You are correct to point out the Transient Area as critical to understanding this issue.

Mark S., some thoughts in case they are helpful.

It's important to remember that?modules are imager of memory after the link loader has been run. This means that all address constants (external or internal, ACONS and VCONS, as we used to call them) have been resolved into absolute addresses, preventing relocation of the code. It's possible to have fully relocatable 370 code, but it is more than a bit painful, and?I'd be surprised if the whole assembler is relocatable.

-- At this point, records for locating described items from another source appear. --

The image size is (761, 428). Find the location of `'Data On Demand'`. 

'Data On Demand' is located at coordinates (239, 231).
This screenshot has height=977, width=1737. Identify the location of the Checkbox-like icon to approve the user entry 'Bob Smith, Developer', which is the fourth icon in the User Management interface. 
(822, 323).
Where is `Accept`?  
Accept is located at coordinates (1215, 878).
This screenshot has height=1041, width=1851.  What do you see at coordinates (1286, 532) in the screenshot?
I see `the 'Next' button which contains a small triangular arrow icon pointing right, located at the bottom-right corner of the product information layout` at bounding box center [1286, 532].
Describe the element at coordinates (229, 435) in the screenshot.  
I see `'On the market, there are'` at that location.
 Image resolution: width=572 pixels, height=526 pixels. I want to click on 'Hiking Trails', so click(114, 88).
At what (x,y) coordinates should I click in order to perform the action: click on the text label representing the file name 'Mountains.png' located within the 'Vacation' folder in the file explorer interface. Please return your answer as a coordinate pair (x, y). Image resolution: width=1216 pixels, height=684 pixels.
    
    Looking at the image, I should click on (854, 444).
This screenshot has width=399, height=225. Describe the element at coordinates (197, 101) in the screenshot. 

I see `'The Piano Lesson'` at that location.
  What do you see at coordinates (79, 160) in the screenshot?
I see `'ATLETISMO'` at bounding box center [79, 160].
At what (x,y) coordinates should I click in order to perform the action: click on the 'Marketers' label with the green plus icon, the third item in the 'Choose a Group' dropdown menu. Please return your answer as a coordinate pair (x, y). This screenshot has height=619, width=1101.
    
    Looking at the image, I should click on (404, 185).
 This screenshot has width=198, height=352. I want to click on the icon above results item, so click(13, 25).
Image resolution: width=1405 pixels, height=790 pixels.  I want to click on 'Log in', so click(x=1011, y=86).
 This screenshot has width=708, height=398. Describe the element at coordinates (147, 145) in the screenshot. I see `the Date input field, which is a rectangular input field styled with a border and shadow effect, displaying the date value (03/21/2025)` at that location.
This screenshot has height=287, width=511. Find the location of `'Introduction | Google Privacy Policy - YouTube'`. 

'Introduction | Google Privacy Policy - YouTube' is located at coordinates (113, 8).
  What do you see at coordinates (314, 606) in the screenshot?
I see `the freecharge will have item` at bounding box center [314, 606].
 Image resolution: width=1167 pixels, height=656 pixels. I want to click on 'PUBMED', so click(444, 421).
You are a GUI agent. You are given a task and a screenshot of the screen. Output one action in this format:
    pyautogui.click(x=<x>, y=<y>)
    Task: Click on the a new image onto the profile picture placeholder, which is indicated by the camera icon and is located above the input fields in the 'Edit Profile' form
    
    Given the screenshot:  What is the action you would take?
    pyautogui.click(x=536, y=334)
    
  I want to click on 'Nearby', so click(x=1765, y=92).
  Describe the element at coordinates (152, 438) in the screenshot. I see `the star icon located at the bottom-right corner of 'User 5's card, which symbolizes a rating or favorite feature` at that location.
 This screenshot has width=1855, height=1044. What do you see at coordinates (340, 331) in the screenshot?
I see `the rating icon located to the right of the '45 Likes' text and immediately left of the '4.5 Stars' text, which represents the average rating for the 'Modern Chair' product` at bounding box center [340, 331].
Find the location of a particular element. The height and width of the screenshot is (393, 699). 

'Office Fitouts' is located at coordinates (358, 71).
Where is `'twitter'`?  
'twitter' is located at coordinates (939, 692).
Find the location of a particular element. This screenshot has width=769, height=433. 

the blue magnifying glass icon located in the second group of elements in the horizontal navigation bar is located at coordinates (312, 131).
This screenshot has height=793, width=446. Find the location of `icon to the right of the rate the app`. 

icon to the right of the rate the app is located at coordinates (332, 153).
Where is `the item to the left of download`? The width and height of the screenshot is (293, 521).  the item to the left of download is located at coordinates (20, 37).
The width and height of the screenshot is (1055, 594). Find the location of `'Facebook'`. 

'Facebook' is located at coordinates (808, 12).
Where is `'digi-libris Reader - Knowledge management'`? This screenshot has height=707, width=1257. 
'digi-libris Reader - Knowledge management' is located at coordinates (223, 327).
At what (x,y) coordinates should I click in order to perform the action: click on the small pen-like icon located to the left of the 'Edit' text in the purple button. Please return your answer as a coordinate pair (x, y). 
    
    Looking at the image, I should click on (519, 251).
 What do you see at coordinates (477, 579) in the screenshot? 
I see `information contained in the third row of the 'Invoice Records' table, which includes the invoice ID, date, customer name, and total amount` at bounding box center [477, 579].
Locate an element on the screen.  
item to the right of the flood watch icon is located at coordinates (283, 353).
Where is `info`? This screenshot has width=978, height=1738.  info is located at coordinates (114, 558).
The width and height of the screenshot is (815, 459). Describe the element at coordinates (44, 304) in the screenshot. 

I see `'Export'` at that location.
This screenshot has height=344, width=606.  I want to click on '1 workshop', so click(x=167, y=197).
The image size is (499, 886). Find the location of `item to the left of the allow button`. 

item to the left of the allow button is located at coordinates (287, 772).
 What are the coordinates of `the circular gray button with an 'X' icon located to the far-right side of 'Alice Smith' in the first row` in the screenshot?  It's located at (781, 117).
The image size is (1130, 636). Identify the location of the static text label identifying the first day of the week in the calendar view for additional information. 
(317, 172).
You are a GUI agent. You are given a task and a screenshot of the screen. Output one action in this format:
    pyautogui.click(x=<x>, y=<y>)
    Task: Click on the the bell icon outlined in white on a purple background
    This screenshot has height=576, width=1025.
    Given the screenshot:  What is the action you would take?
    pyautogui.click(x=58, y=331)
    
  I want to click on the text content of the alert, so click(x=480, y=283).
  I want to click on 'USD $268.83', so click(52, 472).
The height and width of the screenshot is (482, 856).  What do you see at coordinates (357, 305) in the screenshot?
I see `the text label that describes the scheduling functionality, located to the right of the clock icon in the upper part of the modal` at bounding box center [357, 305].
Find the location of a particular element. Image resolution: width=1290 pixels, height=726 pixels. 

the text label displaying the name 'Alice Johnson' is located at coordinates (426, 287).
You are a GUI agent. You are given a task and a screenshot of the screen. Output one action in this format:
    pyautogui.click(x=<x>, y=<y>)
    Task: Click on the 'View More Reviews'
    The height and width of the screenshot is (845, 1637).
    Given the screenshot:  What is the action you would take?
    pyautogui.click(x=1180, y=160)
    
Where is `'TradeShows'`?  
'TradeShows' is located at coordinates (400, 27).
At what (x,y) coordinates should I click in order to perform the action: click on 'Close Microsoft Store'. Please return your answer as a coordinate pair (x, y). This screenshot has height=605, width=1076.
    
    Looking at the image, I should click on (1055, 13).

The lack of relocation is why the transient area is handy. The different load areas means that even without relocation, transient modules can call non-transient modules, and nontransient modules can call transient modules. XEDIT and REXX used various forms of voodoo to load essentially all their code except for an initial boot module into high memory (or they lived on a DCSS at an address above the usual user area).?They could run arbitrary modules (as long as there was enough main memory in play). We do have the CMS dynamic loader, but it did not exist at the time that asmg was ported. I believe it's also possible to have a small transient module that can serve as an overlay manager, capable of loading and calling multiple heavyweight non-transient modules that do most of the work. The alternative is to rely on SVC 202, and ensure that the entry point of any module you via SVC will be at the same address as the return address from SVC. While that is theoretically possible, I don't think it's really maintainabl, especially since you have two different memory areas into which you can load modules without conflict.

I have not ported stuff from MVS, and indeed I know relatively little about OS variants, but especially the compilers tended to have complicated overlay structures. These were replicated when proting to CMS by using multiple Modules (one for each overlay), and loading and branching to them directly. That's why PLI on CMS consists of so many different modules. Building this up from scratch could be pretty painful at this remove. If you are trying to get ASMG running (even if you only have the MVS version, as it seems), and given that ASMG started as a patched version of Assembler F, I'd start first by looking at the source and build structure for? Assembler F in CMS, as you might be able to use that build structure (and it's execs) as a starting point for the task. With luck you might even be able to replace the existing F Modules with thjeir equivalent G modules.

At Brown where I was an undergrad, and where I did most of my hacking on VM, they did have ASMG running in VM, but I'm afraid that I never looked at the implementation.